Data for the task ->

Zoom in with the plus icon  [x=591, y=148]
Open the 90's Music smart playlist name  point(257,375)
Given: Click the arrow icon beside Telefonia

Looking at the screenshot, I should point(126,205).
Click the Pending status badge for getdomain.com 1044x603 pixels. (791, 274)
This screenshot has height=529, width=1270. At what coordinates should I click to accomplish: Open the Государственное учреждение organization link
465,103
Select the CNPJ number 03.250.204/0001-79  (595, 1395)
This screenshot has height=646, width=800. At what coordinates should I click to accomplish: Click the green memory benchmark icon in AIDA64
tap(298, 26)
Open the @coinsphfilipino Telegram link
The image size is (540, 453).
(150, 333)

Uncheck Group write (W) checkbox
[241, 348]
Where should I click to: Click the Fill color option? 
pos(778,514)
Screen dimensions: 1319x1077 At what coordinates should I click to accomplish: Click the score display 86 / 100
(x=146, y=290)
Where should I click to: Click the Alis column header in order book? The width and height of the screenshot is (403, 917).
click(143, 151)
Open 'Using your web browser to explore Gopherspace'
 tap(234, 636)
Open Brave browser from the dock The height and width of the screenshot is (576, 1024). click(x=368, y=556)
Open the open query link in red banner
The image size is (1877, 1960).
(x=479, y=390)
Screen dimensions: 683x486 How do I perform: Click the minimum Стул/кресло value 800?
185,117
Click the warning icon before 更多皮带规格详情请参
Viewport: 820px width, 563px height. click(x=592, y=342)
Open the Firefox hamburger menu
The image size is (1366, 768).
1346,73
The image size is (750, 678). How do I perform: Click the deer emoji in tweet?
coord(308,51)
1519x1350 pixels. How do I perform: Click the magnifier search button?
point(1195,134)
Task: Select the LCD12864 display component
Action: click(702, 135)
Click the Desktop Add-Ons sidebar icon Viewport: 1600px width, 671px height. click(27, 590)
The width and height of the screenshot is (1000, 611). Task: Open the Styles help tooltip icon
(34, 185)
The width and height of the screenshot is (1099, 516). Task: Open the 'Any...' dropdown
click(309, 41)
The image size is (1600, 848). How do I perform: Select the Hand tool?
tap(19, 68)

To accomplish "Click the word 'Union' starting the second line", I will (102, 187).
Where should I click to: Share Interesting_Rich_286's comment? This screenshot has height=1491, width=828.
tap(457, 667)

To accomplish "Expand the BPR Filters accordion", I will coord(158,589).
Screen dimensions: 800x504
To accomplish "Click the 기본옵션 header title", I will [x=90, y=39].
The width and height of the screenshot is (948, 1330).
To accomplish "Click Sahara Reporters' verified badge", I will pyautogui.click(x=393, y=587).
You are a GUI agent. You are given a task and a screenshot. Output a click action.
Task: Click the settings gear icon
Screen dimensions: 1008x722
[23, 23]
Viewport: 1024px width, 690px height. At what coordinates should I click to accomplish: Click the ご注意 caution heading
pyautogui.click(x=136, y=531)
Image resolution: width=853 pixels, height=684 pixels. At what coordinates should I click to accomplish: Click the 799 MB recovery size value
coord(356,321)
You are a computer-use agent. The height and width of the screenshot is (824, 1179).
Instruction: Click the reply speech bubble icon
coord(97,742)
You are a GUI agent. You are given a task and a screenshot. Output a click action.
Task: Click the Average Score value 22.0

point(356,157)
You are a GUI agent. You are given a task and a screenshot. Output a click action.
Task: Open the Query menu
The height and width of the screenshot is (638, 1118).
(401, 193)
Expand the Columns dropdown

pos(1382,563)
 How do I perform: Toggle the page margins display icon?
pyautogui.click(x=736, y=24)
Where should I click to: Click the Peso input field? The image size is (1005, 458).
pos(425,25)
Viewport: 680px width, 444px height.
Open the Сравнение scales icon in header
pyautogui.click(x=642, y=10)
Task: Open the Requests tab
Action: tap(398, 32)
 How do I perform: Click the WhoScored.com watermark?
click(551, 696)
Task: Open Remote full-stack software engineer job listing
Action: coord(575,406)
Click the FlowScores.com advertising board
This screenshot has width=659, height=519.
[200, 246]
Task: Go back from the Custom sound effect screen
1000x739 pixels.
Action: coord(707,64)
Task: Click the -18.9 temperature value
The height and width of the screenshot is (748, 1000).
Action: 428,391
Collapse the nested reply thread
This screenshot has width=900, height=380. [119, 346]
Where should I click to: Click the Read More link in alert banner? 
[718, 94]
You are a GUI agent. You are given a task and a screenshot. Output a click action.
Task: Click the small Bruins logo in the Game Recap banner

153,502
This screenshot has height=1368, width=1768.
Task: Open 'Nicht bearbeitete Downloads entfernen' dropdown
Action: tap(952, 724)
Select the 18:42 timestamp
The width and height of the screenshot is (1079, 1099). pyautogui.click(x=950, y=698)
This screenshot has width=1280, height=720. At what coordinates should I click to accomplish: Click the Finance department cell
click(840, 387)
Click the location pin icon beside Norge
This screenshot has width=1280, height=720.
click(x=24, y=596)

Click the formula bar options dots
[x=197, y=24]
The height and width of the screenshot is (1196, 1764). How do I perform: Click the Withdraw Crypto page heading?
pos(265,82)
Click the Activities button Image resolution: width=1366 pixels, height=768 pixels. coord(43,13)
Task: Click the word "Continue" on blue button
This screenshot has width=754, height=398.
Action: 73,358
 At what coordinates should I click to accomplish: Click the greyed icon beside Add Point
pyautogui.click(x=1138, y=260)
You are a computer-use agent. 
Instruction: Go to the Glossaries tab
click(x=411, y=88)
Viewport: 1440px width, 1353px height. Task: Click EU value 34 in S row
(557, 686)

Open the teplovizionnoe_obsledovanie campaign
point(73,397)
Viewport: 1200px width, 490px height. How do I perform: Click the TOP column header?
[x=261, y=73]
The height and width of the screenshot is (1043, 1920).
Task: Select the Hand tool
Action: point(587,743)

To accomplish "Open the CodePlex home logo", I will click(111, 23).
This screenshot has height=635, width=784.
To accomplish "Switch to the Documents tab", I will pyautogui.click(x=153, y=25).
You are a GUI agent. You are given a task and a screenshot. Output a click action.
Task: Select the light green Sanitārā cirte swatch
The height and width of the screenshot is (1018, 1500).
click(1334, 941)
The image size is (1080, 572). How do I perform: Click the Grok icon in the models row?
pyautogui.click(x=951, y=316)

To do -> Read the entries and show each line that mentions "badge".

Exercise response ->
Click the Pending status badge for getdomain.com 1044x603 pixels. (791, 274)
To accomplish "Click Sahara Reporters' verified badge", I will pyautogui.click(x=393, y=587).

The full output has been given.